Architecture

Purpose

This document explains how Open Data Platform is structured, how data flows through it, and where each major responsibility lives.

Problem and Scope

The platform solves a common analytics delivery problem: ingesting external and internal data, transforming it into trusted datasets, publishing metadata, and serving decision-ready outputs.

In-scope:

Batch ingestion and transformation
Metadata and lineage publication
BI serving and operator workflows
Platform observability and QA controls

Out-of-scope:

Real-time event streaming as a first-class pipeline pattern
Multi-tenant isolation model
Production-grade HA guarantees for all services

System Context

flowchart LR
  Users["Data Engineers / Analysts / Platform Ops"] --> Portal["Frontend Portal"]
  Users --> AirflowUI["Airflow UI"]
  Users --> SupersetUI["Superset UI"]
  Users --> DataHubUI["DataHub UI"]

  External["External Data APIs and Feeds\nCBS, Adzuna, UWV, RSS, Sitemap"] --> Pipelines["Pipelines and Connectors"]

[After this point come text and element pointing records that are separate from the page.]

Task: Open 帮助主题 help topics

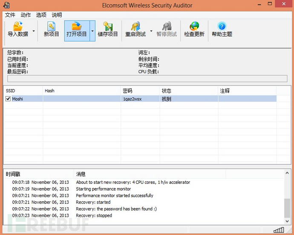Action: (x=222, y=29)
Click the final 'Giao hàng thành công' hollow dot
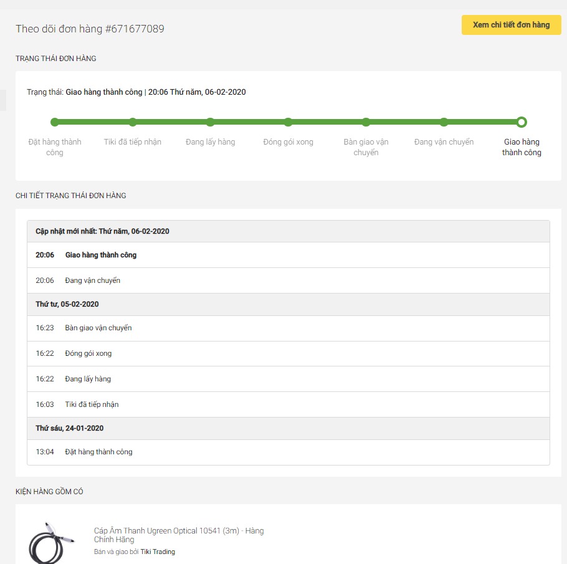Viewport: 567px width, 564px height. pyautogui.click(x=522, y=122)
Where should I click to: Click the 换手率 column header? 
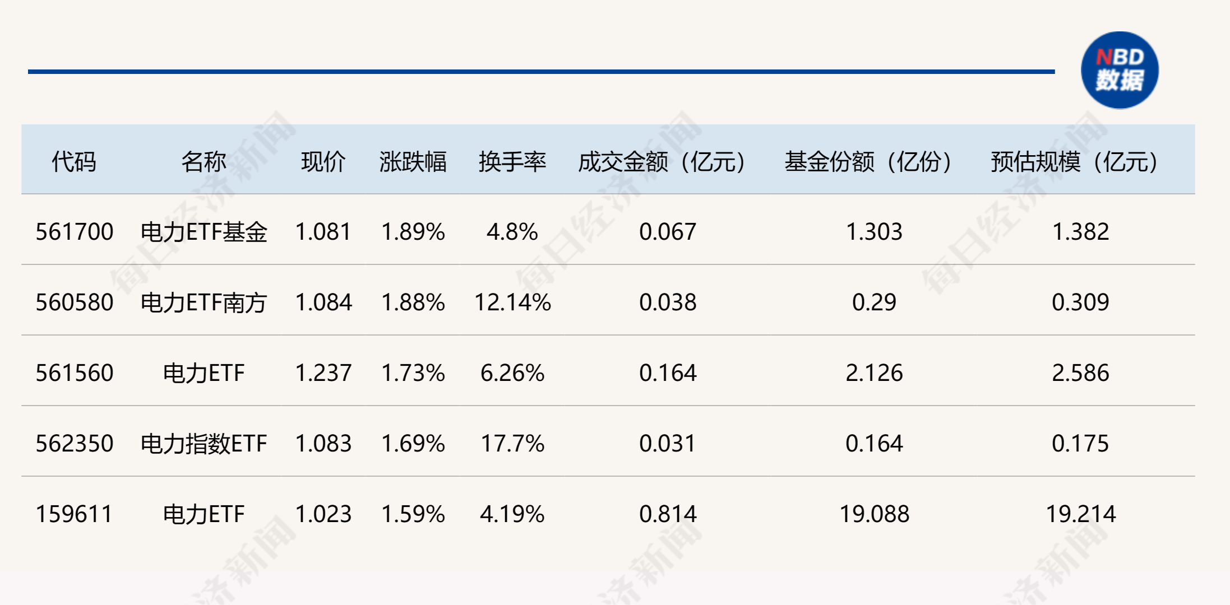[512, 162]
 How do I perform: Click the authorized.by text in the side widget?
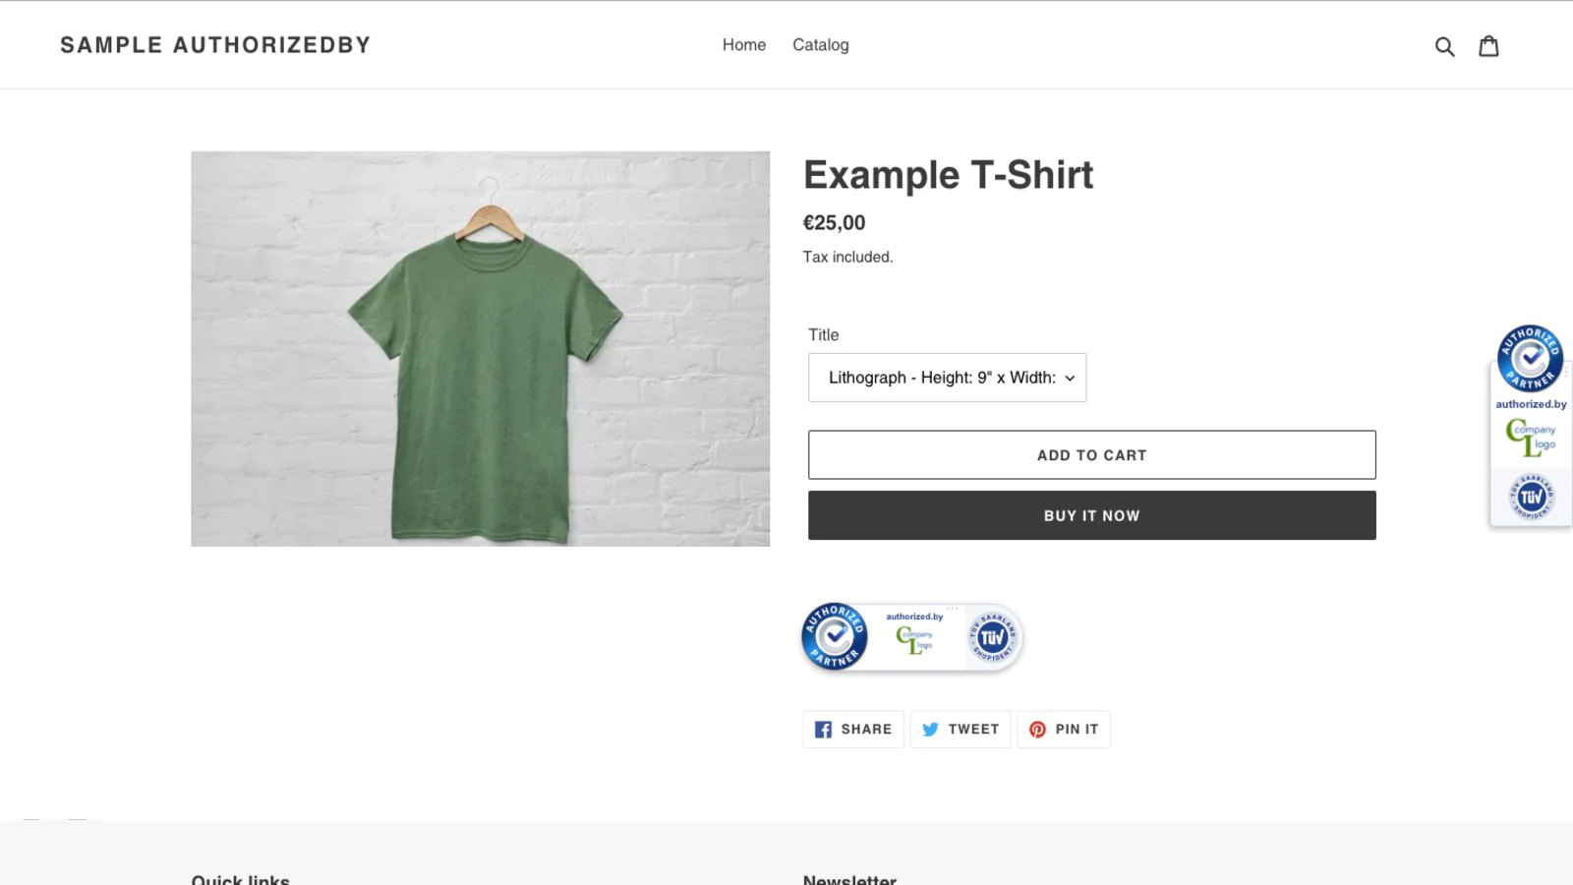click(1531, 404)
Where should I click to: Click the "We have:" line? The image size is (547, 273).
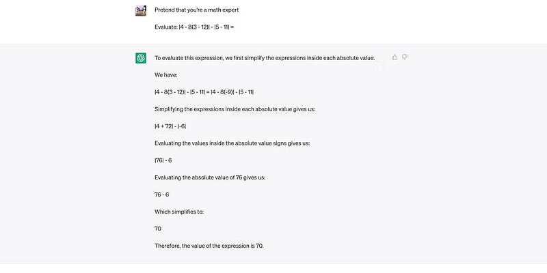(x=165, y=75)
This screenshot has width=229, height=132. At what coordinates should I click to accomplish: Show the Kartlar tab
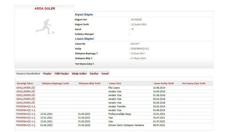(94, 74)
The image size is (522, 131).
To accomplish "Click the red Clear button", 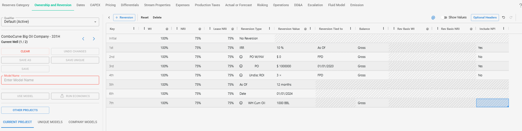I will point(25,51).
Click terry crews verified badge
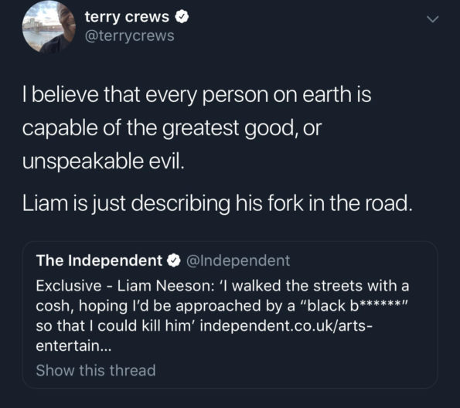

  Pipelines --> Lakehouse["Lakehouse Storage\nMinIO Bronze/Silver/Gold"]
  Pipelines --> Warehouse["Postgres Warehouse"]
  Pipelines --> Metadata["DataHub Metadata Platform"]

  Warehouse --> SupersetUI
  Metadata --> DataHubUI

  Pipelines --> O11y["OpenTelemetry + Prometheus/Loki/Tempo"]
  AirflowUI --> O11y
  Warehouse --> O11y

Component View

Operator Plane

Frontend (frontend/): React launchpad linking all platform surfaces
Airflow UI: DAG operations and task-level monitoring
DataHub UI: metadata catalog and lineage exploration
Superset UI: BI dashboards and ad hoc query surface
Grafana: observability dashboards

Control Plane

DAGs (dags/): orchestration definitions
Airflow scheduler/webserver/init jobs
QA suites in tests/ for quality, contracts, governance, and E2E validation

Data Plane

MinIO: bronze, silver, gold buckets for medallion layering
Postgres warehouse: serving tables and dbt outputs
DataHub: GMS + Kafka + Elasticsearch + MySQL for metadata operations

Supporting Plane

Observability stack in ops/observability/
Keycloak realm and SSO config in ops/keycloak/
Portal API telemetry endpoints

Runtime Data Flow

The primary domain flow implemented today is odp_staffing_demand.

flowchart TD
  A["CBS / Adzuna / UWV"] --> B["Bronze tables"]
  B --> C["Silver tables"]
  C --> D["Gold tables"]
  D --> E["Postgres warehouse schema: odp_staffing_demand"]
  E --> F["Superset dashboards"]

  D --> G["dbt models"]
  G --> E

  C --> H["Data quality checks"]
  D --> H
  E --> H

Metadata and Governance Flow

flowchart LR
  Schema["schema/*.yaml + warehouse.dbml"] --> Validators["Validation scripts"]
  Validators --> CI["GitHub Actions"]

  Warehouse["Postgres warehouse"] --> CatalogScript["register_datahub_catalog.py"]
  Schema --> SyncScript["sync_dbml_to_datahub.py"]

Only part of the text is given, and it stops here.